Féval nous conte les héroïques faits
d'armes qui firent les drames et les miracles de la demeure de saint
Michel. Ce sont autant de Lagardère qu'il nous donne à admirer, autant
de sacrifices individuels pour la survie d'un royaume de France attaqué
de toute part. Les infatigables moines bâtisseurs qui toujours reconstruisent
les pans détruits par les calamités naturelles ou les malédictions ennemies,
les soldats défenseurs se battant jusqu'à leur dernier souffle, et puis les félons, les faibles, les lâches... Toutes les
facettes de l'homme se sont reflétées sur ces murailles extrêmes, pour Dieu
ou pour le diable, en un combat qui dura mille ans.
« Le Plantagenêt fit envahir l'abbaye par des estafiers à lui qui mirent tout au pillage et à la profanation. Croix, calices, ornements sacrés disparurent de l'église saccagée ; et comme si le hasard eût voulu parfaire une ressemblance entre cette orgie royale et la grande débauche de 93, les coquins, âmes damnées du Plantagenêt qui accomplirent ces stupides dévastations, portaient déjà un titre républicain : ils s'appelaient des "commissaires". », p. 118.
Aujourd'hui, l'archange a quitté les
lieux. L'homme de foi lorsqu'il s'y égare, s'en retourne rapidement, dégoûté.
Même le diable y est douteux. Dans la rue principale, lieu, jadis, de tant d'affrontements sanglants, les marchands chinois attendent le vacancier. Des crocodiles somnolent à proximité du Mont, dans la commune de Beauvoir. Évidemment c'est un parc, tout est parc de nos jours. Les dragons autrefois vaincus par Michel sont revenus, mais même eux font peine à voir.

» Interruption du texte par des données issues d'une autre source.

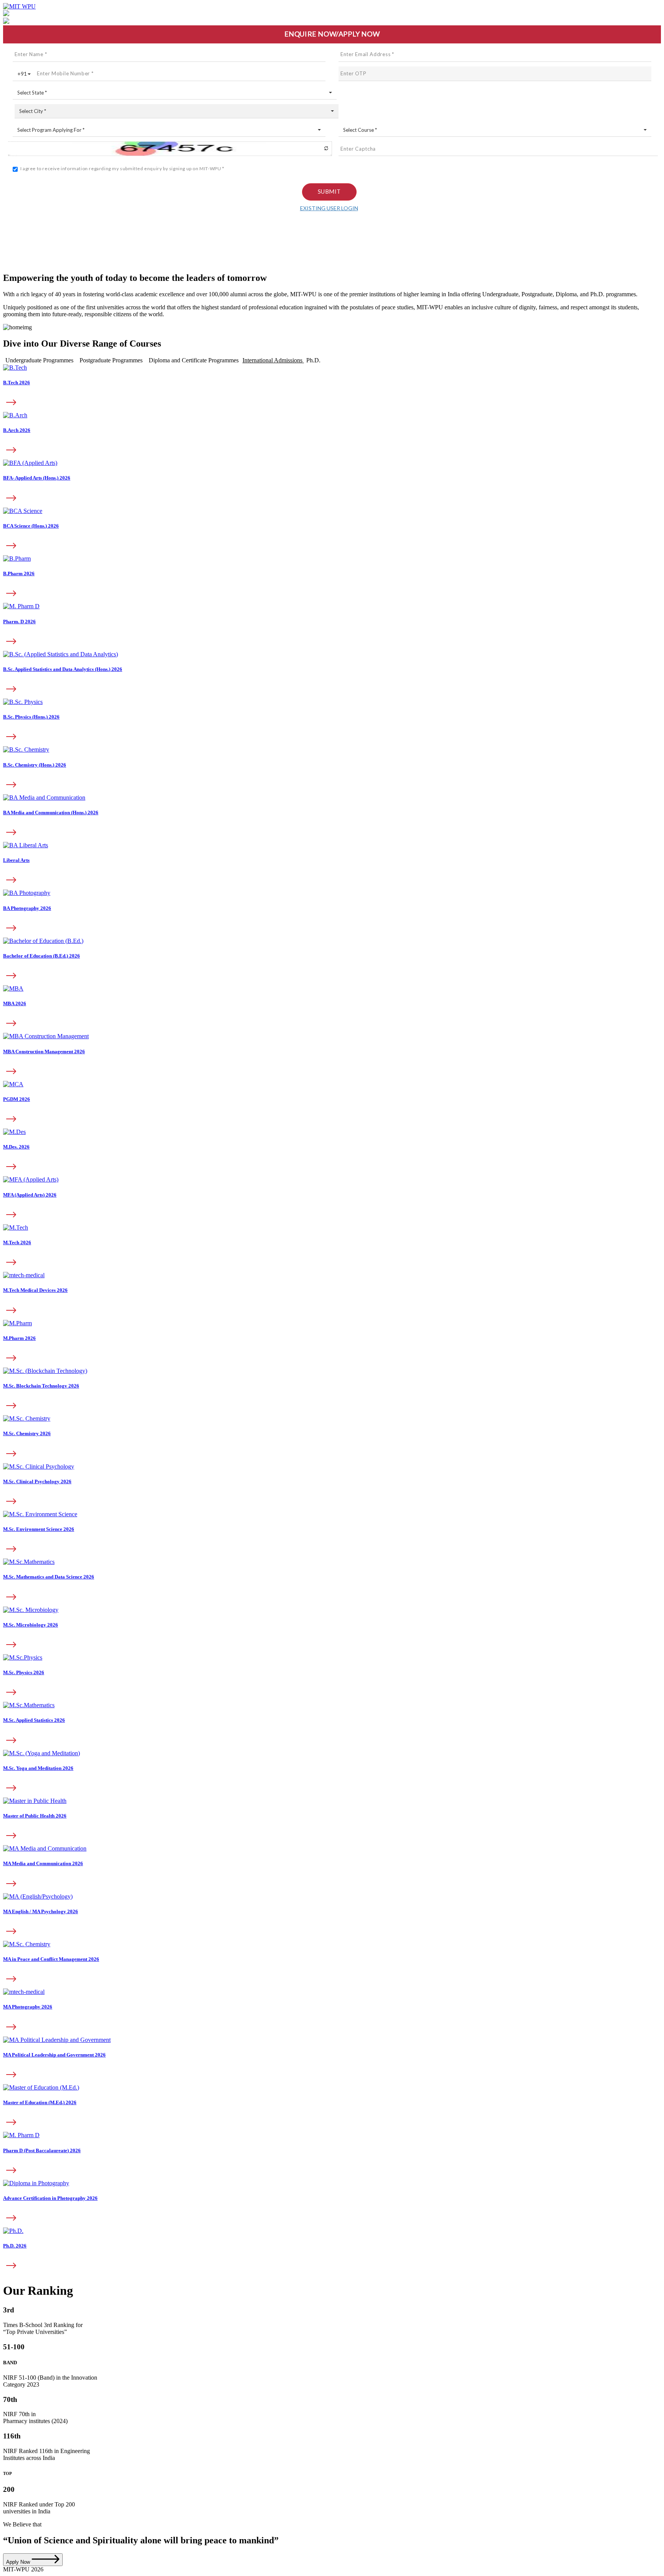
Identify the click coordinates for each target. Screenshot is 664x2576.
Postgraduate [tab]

« Et nous avons suivi le vol de cette protection surhumaine à travers l'espace et le temps, à Reims pour le baptême de Clovis, à Saint-Pierre de Rome pour le couronnement de Charlemagne, au désert pour le testament de saint Louis, en Lorraine pour la vocation de Jeanne d'Arc, à Notre-Dame de Paris pour l'action de grâces d'Henri le Grand et de la France. Il semble qu'il n'y ait plus besoin de miracles : non pas que ce doive être le repos, le repos n'est pas sur le terre, mais nous pourrons croire un instant que nos prospérités fleurissent d'elles-mêmes ; le germe en est jeté : nous aurons Louis XIV, Condé, Bossuet, Corneille, et nous aurons l'apparence d'unité de foi, jusqu'aux heures prédites où, le comble de la faveur engendrant l'excès de l'ingratitude, l'idée même de Dieu chancellera, chez nous d'abord, puis dans l'univers, las de tous les trônes et de tous les autels.

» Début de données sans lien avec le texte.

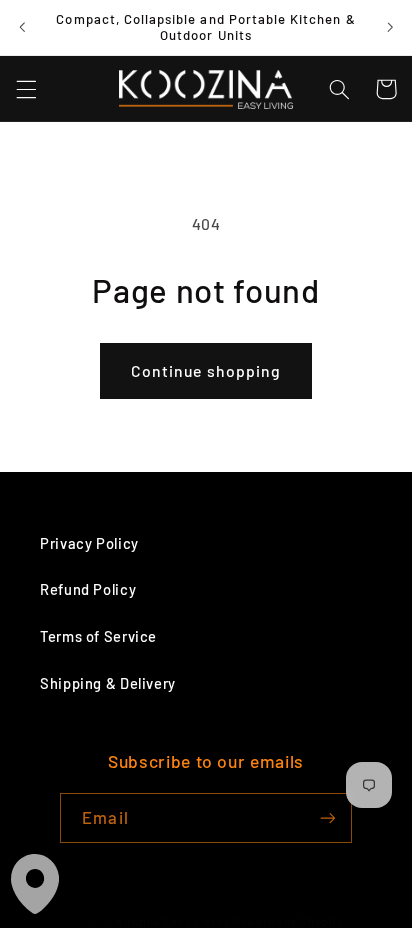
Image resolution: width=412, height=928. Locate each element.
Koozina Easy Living (172, 921)
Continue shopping (206, 370)
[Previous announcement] (22, 27)
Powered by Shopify (287, 921)
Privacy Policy (89, 543)
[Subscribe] (327, 817)
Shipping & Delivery (108, 683)
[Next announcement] (390, 27)
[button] (26, 89)
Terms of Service (98, 636)
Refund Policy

Alors il ne s'agira plus de la France, mais du monde, dans l'assaut de l'enfer escaladant le ciel, et l'Église, restée seule debout, entendra, fût-ce au fond des catacombes, la voix puissante qui crie Qui est comme Dieu ? », p. 263-4.
_________________Paul Féval, Les merveilles du mont Saint-Michel, Via Romana, 2013, 296 pages.
Vous me donnez bien envie d'acquérir ce livre.
RépondreSupprimerLa Varende a également écrit un "Mont saint-Michel" passionnant. Je vous le recommande.
Ça ne m'étonne pas de vous...
SupprimerA propos de la Varende et du mont Saint-Michel, avez-vous lu la première nouvelle de son Heureux les humbles ? Superbe.
Je l'ai lue. Superbe, en effet. C'est dans ses nouvelles que La Varende est au sommet de son art.